Biddies pub, late Friday night. The air's thick with music, warm pints, and poorly sung ballads. The friend group — all eight of them — has claimed the long booth near the corner, half full of chip wrappers, half full of secrets.
Joey Lynch sat at the edge of the group, long legs stretched under the table, a plastic pint glass half-empty in his hand. He wasn’t drunk. Not really. Just warm enough to feel everything sharper.
Across the table, she laughed — his girl. Not really his, though. Not anymore. Maybe not ever.
She was tucked under the arm of some big lad from the rugby team, the kind with a too-clean smile and a blazer that still smelled of his mum’s ironing. Joey hated him. Didn’t know him — but hated him all the same.
“Your turn,” Gibsie said, elbowing him with that devil-may-care grin that Joey used to find hilarious and now only half did.
“What?” Joey blinked.
“Karaoke. You and me. I put us down.”
Joey shot him a look, but Gibsie was already dragging him toward the stage, already whispering, “You’ll thank me. Or hit me. Either way, fun for me.”
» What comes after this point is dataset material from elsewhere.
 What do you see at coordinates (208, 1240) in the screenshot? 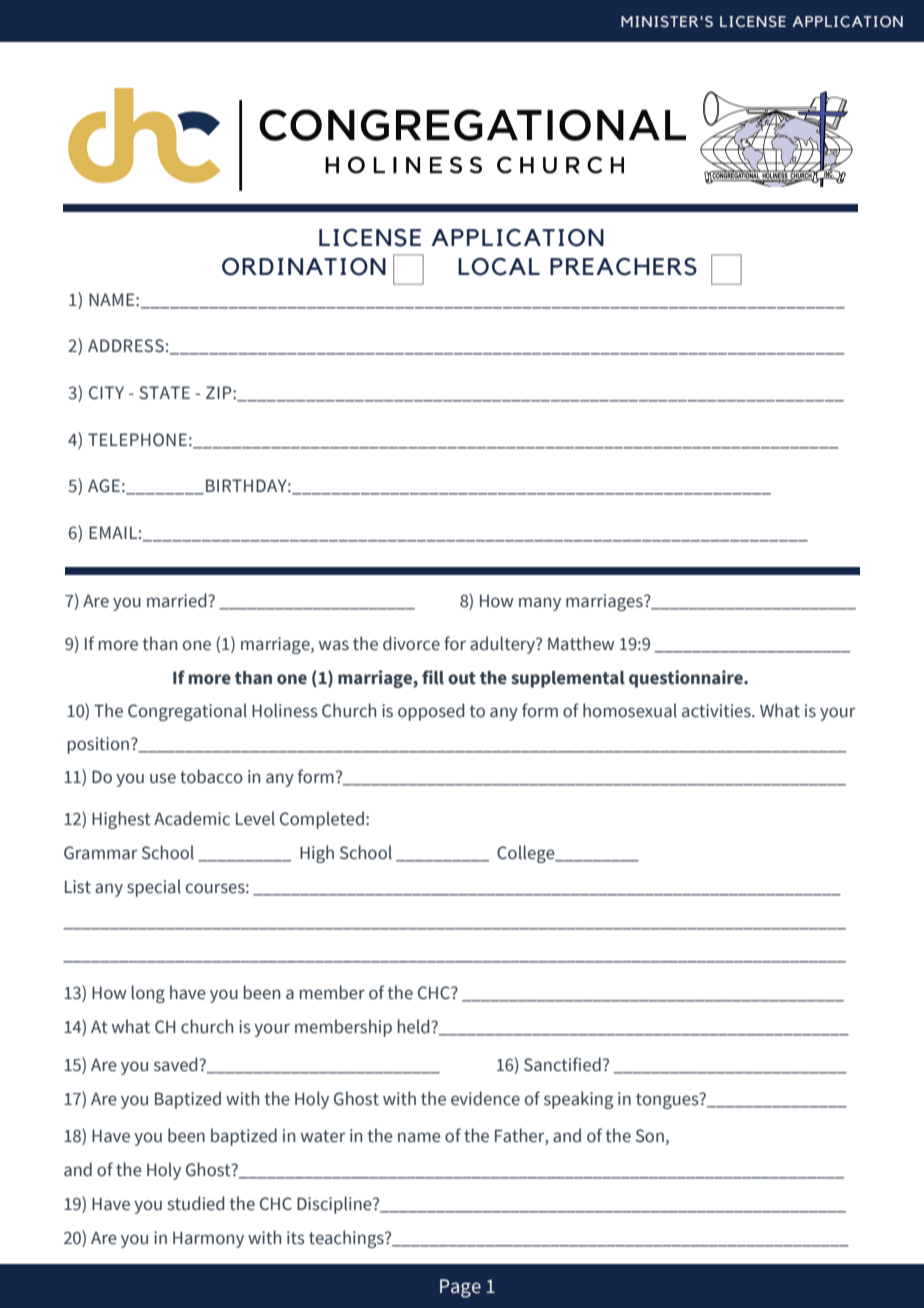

The screen lit up. Undressed – Sombr.
Joey swallowed hard.
“No.” His voice was low.
“Yes,” Gibsie grinned. “Too late now.”
The music started, low and steady. Gibsie took the first lines. Joey waited — hands tight on the mic, eyes on no one and everyone all at once.
And then it came. Joey’s part.
“I don’t want the children of another man to have the eyes of the girl I won’t forget…”
He looked at her.
Straight at her.
Across the room, her eyes lifted from her drink. Locked on his.
The rugby lad beside her leaned in to say something, but she didn’t answer. Didn’t blink.
Joey sang the line like it was carved from bone. Quiet but certain. Every word raw and real in a way he never let himself be. Until now.
Their friends were silent. Even Lizzie, even Claire. Shannon blinked. Hughie looked like he’d stop breathing if anyone else did first. Johnny just stared down at the table.
And her?
She sat still. So still. Eyes wide. Lips parted. Like she wasn’t expecting it. Like maybe she was.
Joey didn’t look away until the last word slipped through his teeth.
Then he handed the mic back.
Didn’t wait for applause. Didn’t wait for her. Just stepped down, stepped past, stepped out.
And the silence he left behind echoed louder than any song.